Nostalgia alert: who remembers nowadays the fully automated speech services offered in the (phone) cloud by companies such as Tellme Networks (a former employer of mine), BeVocal, and Voxeo? Let alone 20-year old technologies like VoiceXML or the Speech Synthesis Markup Language aka SSML?
I’m afraid I do. For the simple reason that for the better part of a decade, I made a living out of building voice applications with said platforms and technologies. Pleasant surprise: SSML has survived the generational gap. It is actively supported in the Google Actions Simulator.
So when I asked our instructor if Google Assistant offered shared revenue models like the toll numbers in the years before the smartphone GUI replaced the voice channel for mobile information access, he was speechless at first. Then he asked politely if I could repeat the question.
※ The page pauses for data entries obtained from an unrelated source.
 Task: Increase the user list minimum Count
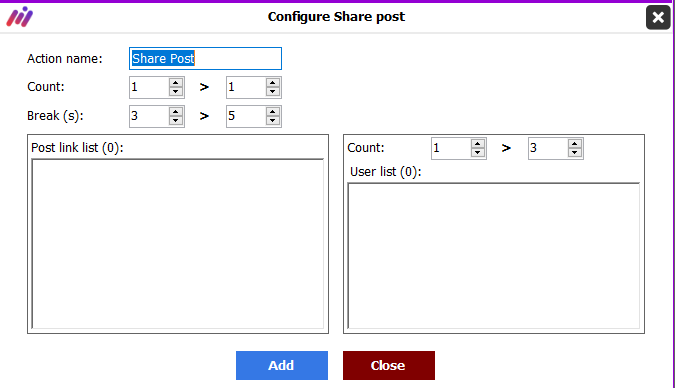478,144
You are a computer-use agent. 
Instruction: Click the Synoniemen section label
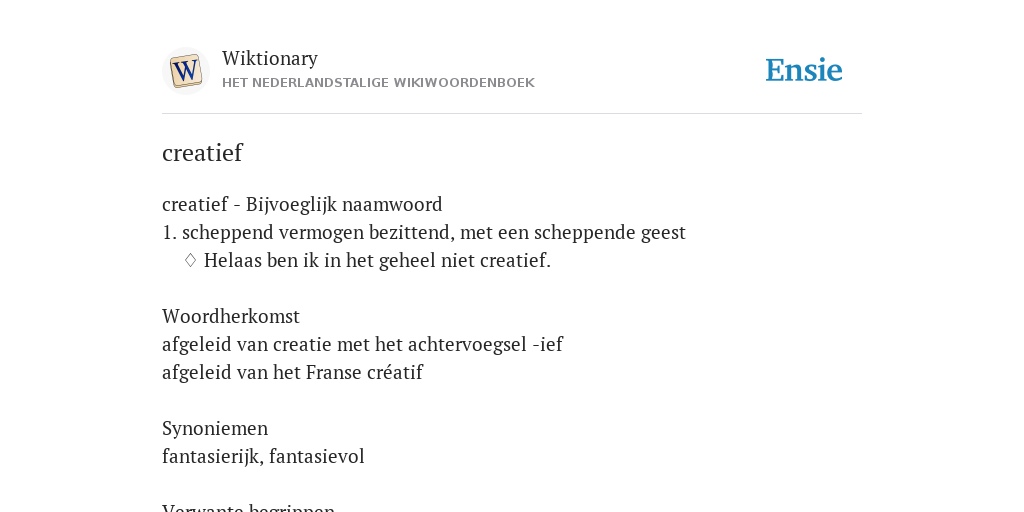pyautogui.click(x=215, y=428)
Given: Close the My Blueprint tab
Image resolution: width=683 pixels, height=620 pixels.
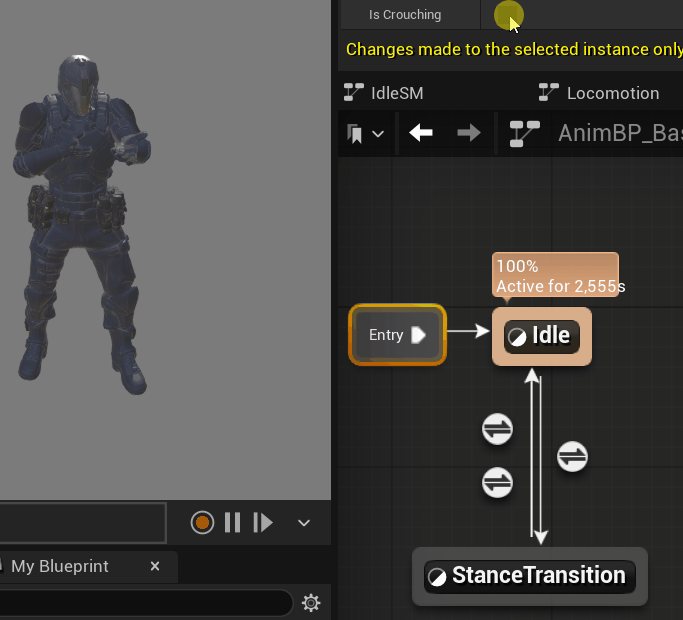Looking at the screenshot, I should (155, 566).
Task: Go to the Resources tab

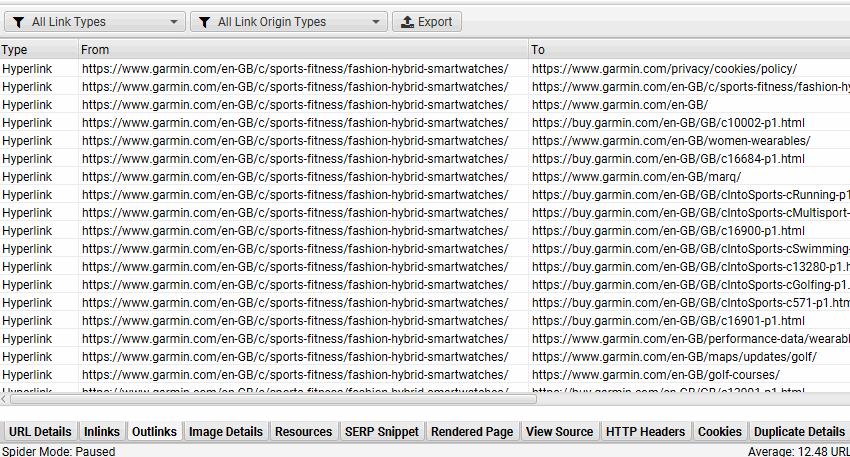Action: (x=303, y=431)
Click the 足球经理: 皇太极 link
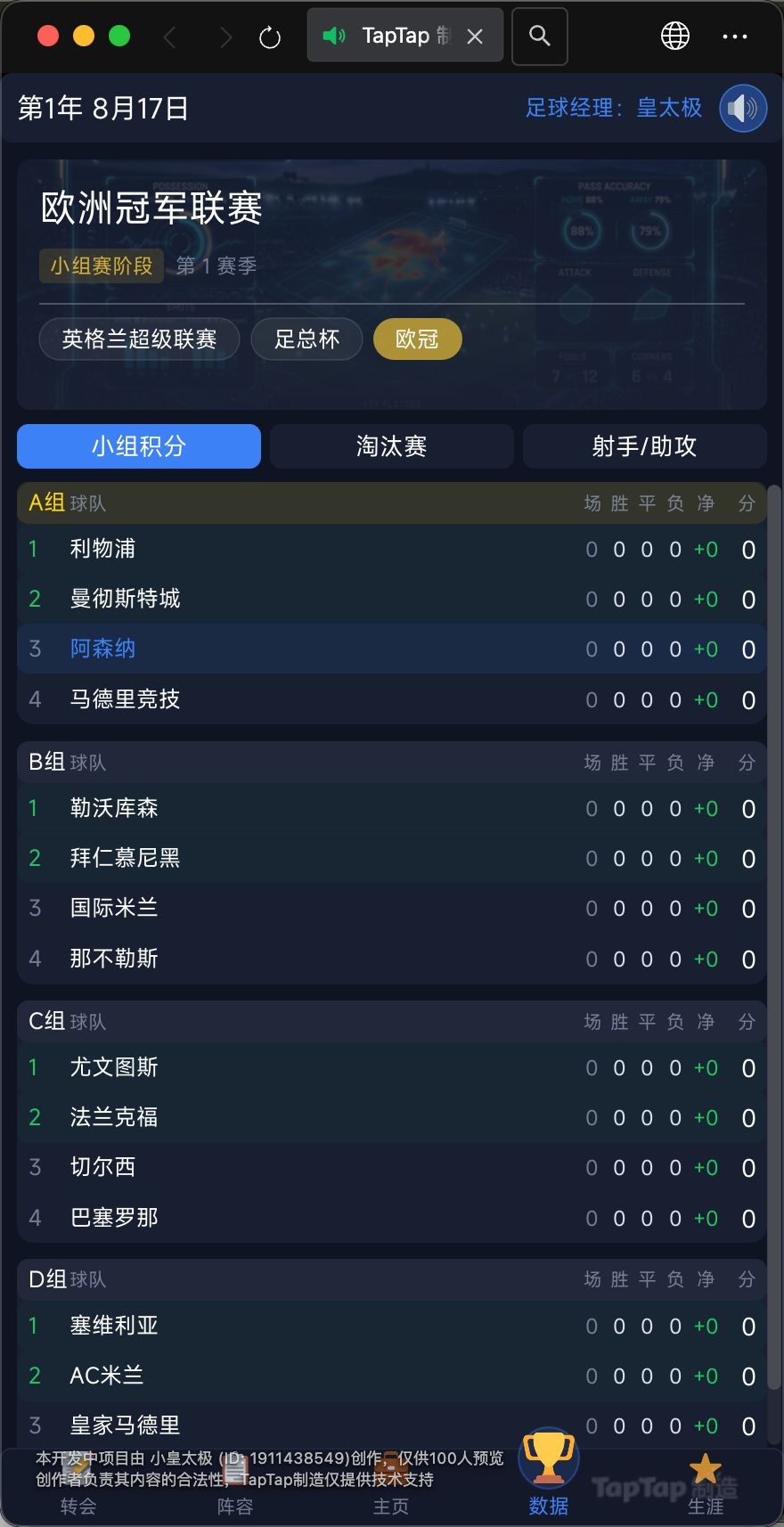The image size is (784, 1527). coord(613,109)
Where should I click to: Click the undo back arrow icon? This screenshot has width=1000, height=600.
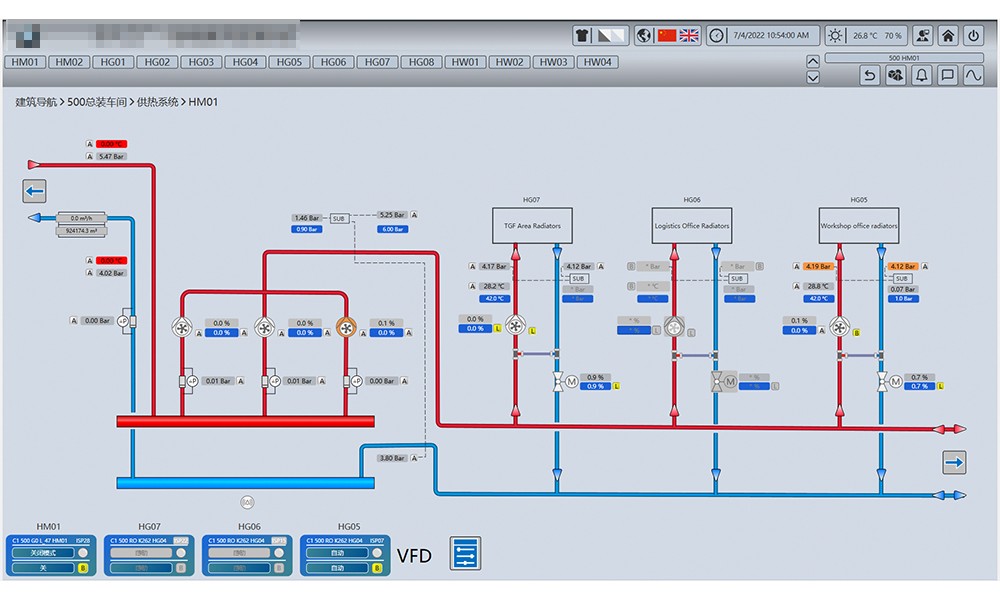869,75
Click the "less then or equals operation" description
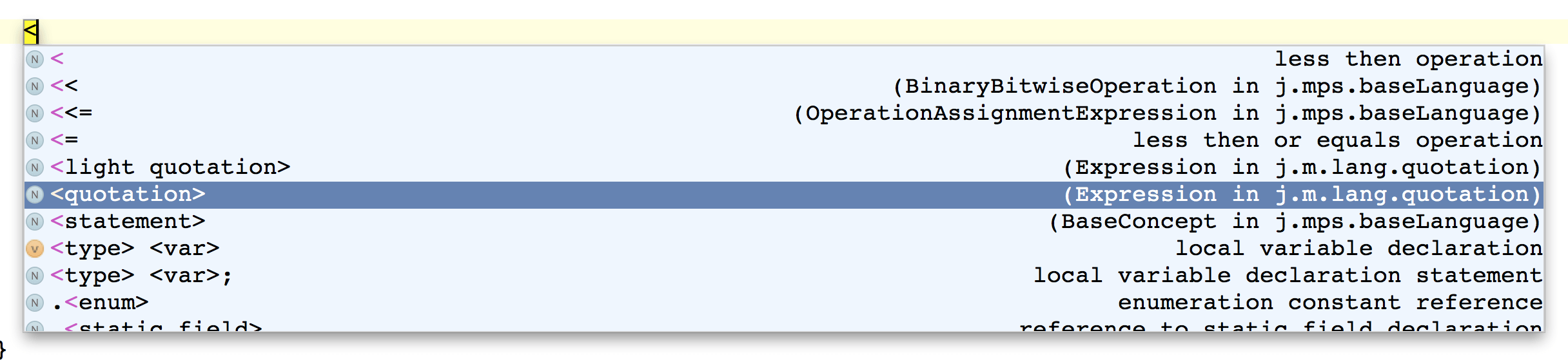 click(x=1337, y=140)
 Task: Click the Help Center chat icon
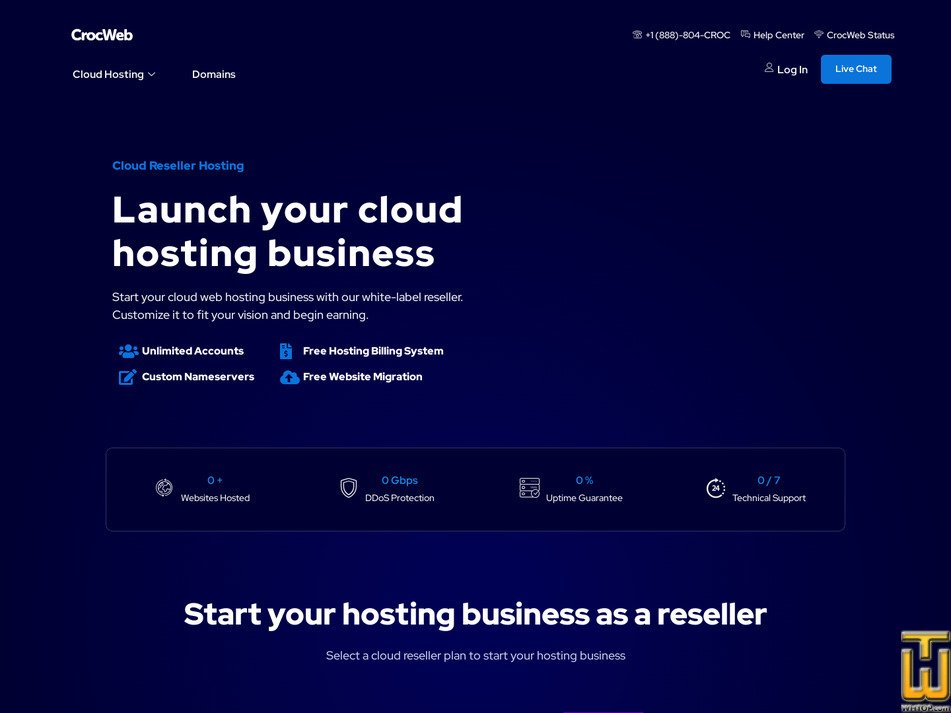coord(745,35)
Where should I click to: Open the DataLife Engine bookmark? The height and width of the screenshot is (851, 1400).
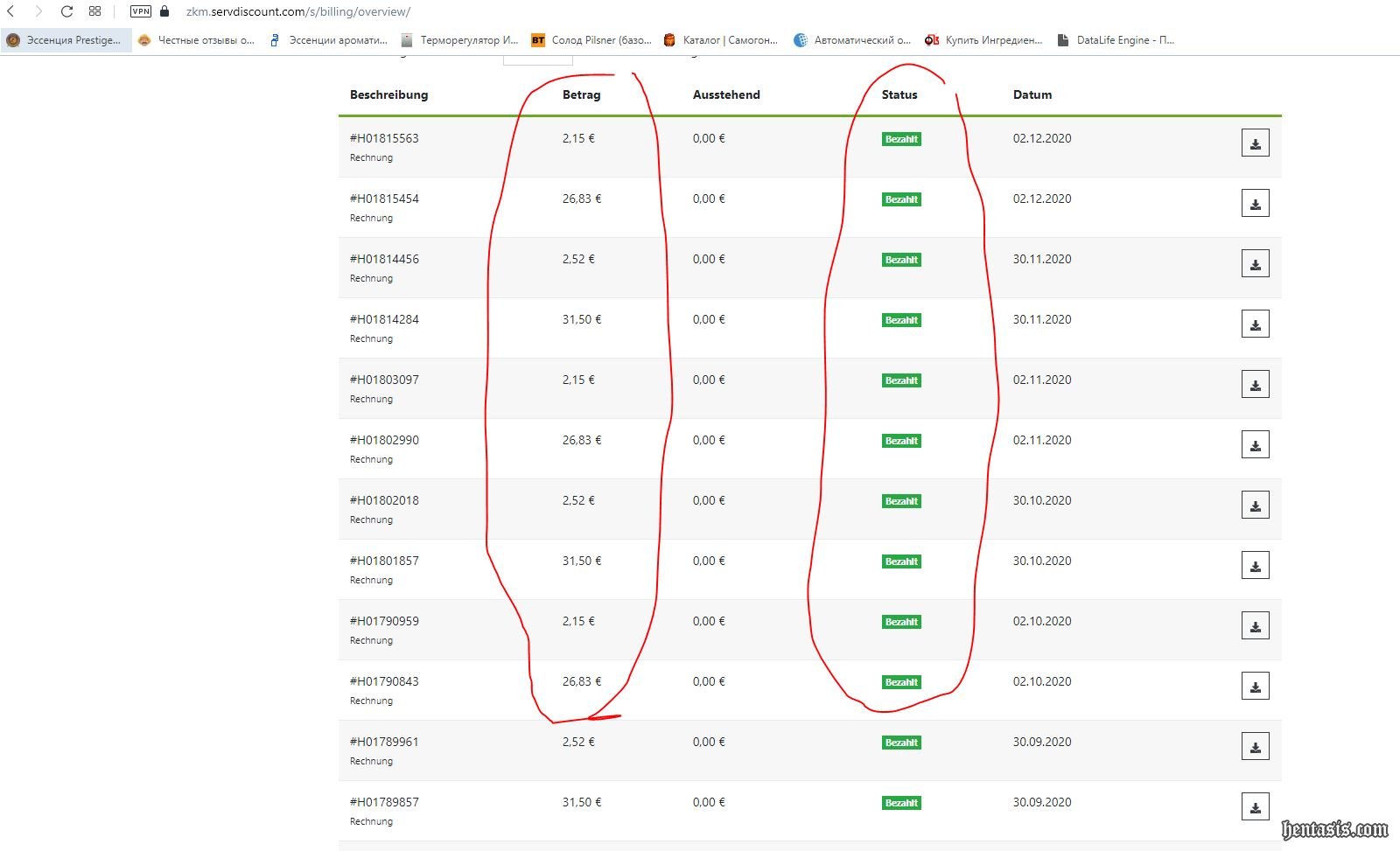tap(1116, 40)
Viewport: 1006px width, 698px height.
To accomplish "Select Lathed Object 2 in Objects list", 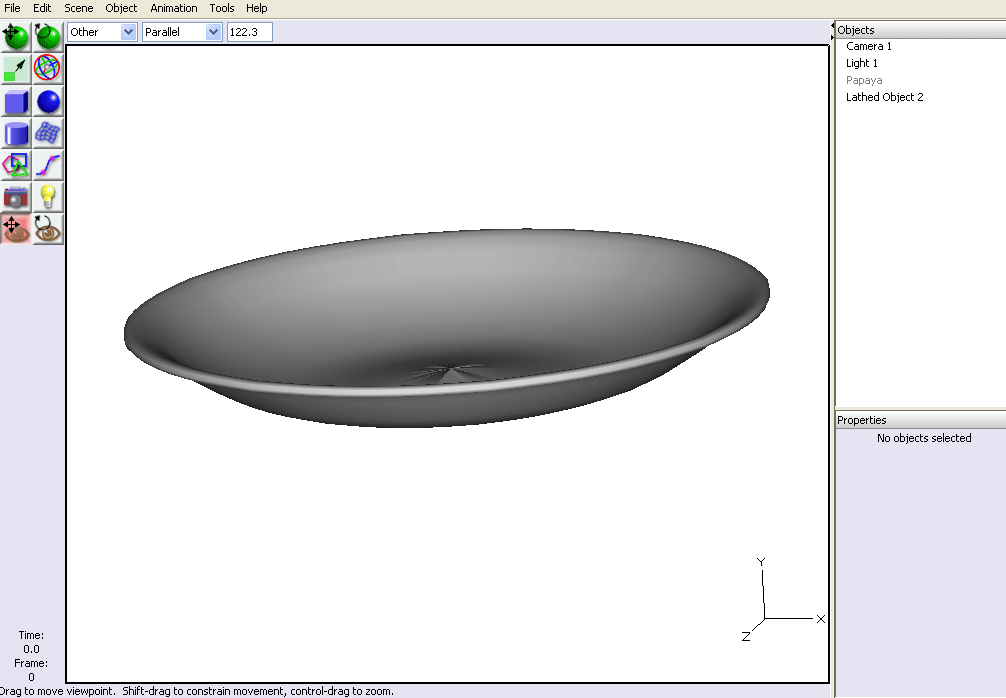I will 884,97.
By the way: the answer was no, even though technically speaking, there is certainly room for such business models on the fulfillment side, using some form of account linking and automated payment provider.
Since the workshop, I have dabbled with a toy chatbot for Google DialogFlow and Actions. My first impression is that the democratization of chatbot development is both a curse and a blessing. The innate volatility of spoken conversation makes that the quality of the interaction depends at least as much on conversational interface design as on the technical platform it is implemented on. Nothing new there, i’m afraid: user friendly, intuitive web interfaces like DialogFlow won’t change that. In fact, despite Google’s own agent design guidelines, the ease of the point & click development interface might and will trick some developers into thinking that chatbots are easy to build. Quod non.
A few years into the VoiceXML era, the advent of integrated, multi-platform tools for application development like VoiceObjects made it easier for the industry to shift from bare bones VoiceXML programming (a coding job) to the art of conversational interface design (a voice user interface specialist’s job). In the Amazon Alexa and Google Home era, voice application framework providers like jovo may benefit from studying these ancient precedessors, lest they reinvent the wheel.
In that respect, a timeless book still worth reading is Voice User Interface Design by James P. Giangola and Jennifer Balogh. I bought it in … 2004.